Dabei soll die Reimtechnik zwei ganz einfachen Zwecke dienen. Erstens dem Hörgenuss. Die Reime tragen nämlich einen sehr wesentlichen Teil zur Phonetik einer Zeile bei. Ein gut eingebrachter Doppelreim kann dafür sorgen, dass eine Zeile runter geht wie Öl, ein interessantes Pattern kann absolut bombastisch klingen – ohne dass das Ganze zum Selbstzweck wird. Das ist auch eine Frage der Delivery und des Flows. Beispiele gibt es mehr als genug – von Xatar, über die 187 Strassenbande bis zu NMZS. Ein MC Bomber oder Retrogott können auch einsilbige Reime bringen und dabei gut klingen – weil sie nicht so rappen, dass nur der Reim im Vordergrund steht. Ohne Doppelreime dope zu klingen ist natürlich auch eine Kunst für sich. Kurzum: Reimtechnik ist kein Selbstzweck – sie soll einfach nur gut klingen.
Zweitens kann Technik durchaus als inhaltliches Stilmittel genutzt werden. Reime können unvorhersehbar, überraschend und lustig sein – und damit der Unterhaltung dienen. Karate Andi, SSIO oder Morlockk Dilemma etwa sind technisch versierte MCs, deren Reimtechnik nicht nur dem Hörgenuss zuträglich ist, sondern auch für Amüsement sorgt.
„Was willst du Hurensohn in der Freestyle-Cypher? Mann du rappst wie ein zugezogener Friedrichshainer“ (Karate Andi „Generation Andi„)

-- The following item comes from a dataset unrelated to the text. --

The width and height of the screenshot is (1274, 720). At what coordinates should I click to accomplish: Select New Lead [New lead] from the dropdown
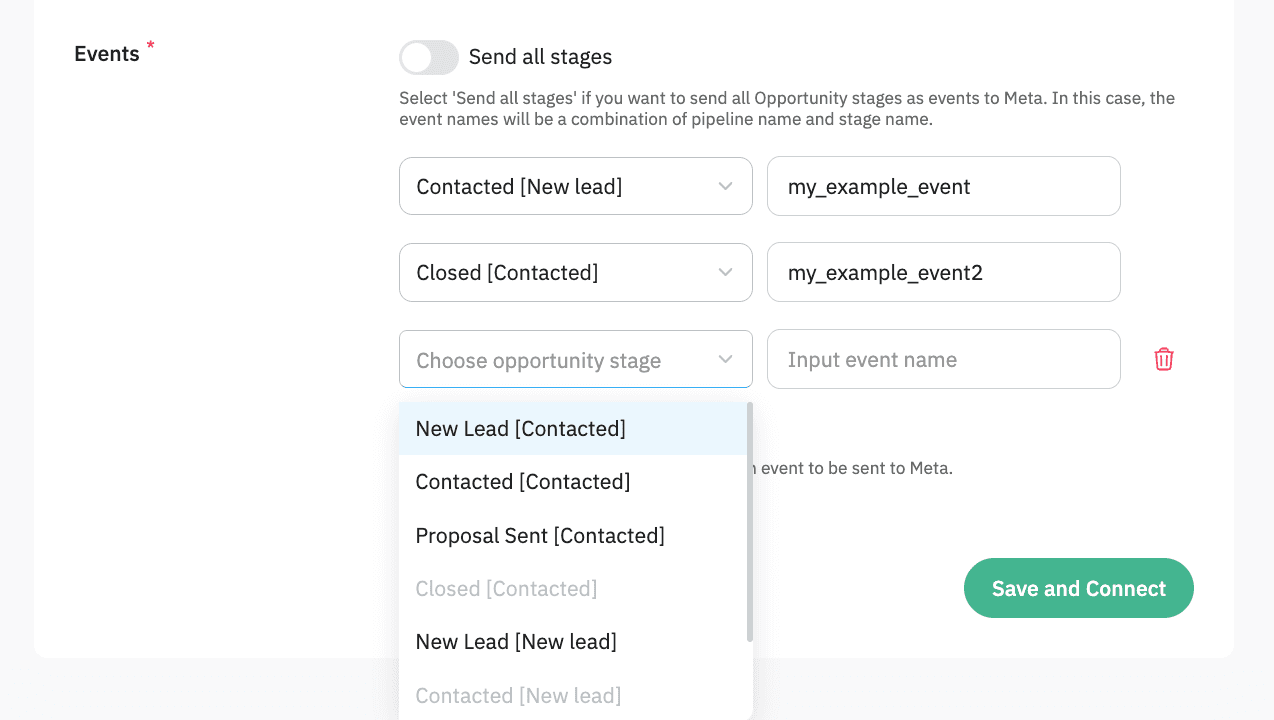516,641
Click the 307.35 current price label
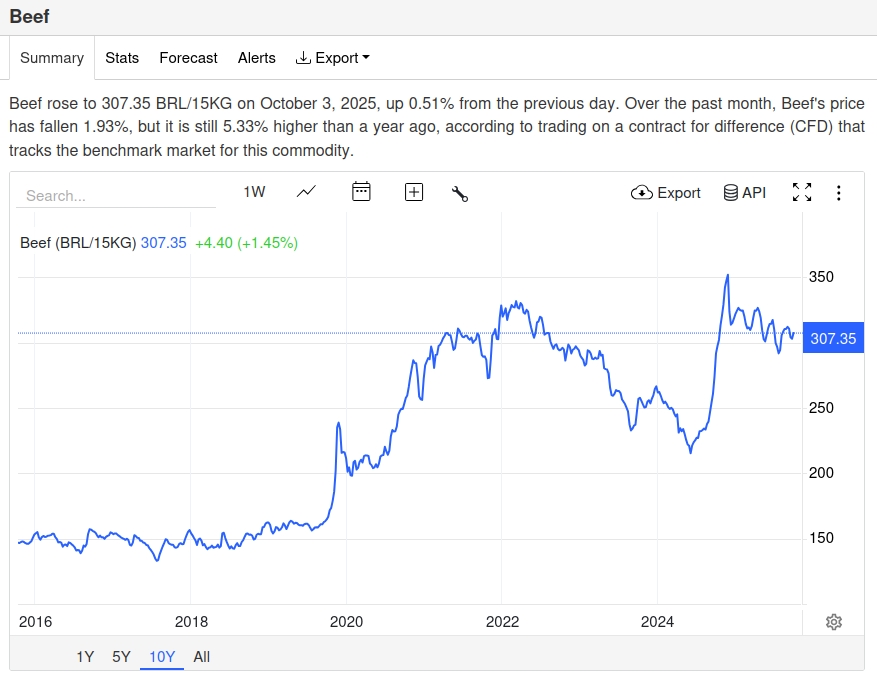 [x=833, y=339]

Vor einigen Jahren dachte man bei guter Reimtechnik noch vor allem an Kool Savas oder Samy Deluxe, an Creutzfeld & Jakob oder Aphroe. Deren Technik korrespondierte mit allen möglichen anderen Aspekten und wurde nicht wie ein Statussymbol zur Schau getragen. Vor allem war es nicht das einzig interessante an ihren Lyrics. Denn: Eine gute Reimtechnik kann eine verdammt dope Sache sein, wenn man dafür nicht auf alles andere scheißt, nur um noch ein paar mehr Silben hinten ‚ran zu packen. Unvorhersehbare, interessante Ryhmes, die dem Klang der Zeile zuträglich sind – das ist eine gute Technik. Egal, wieviele Silben der Reim hat.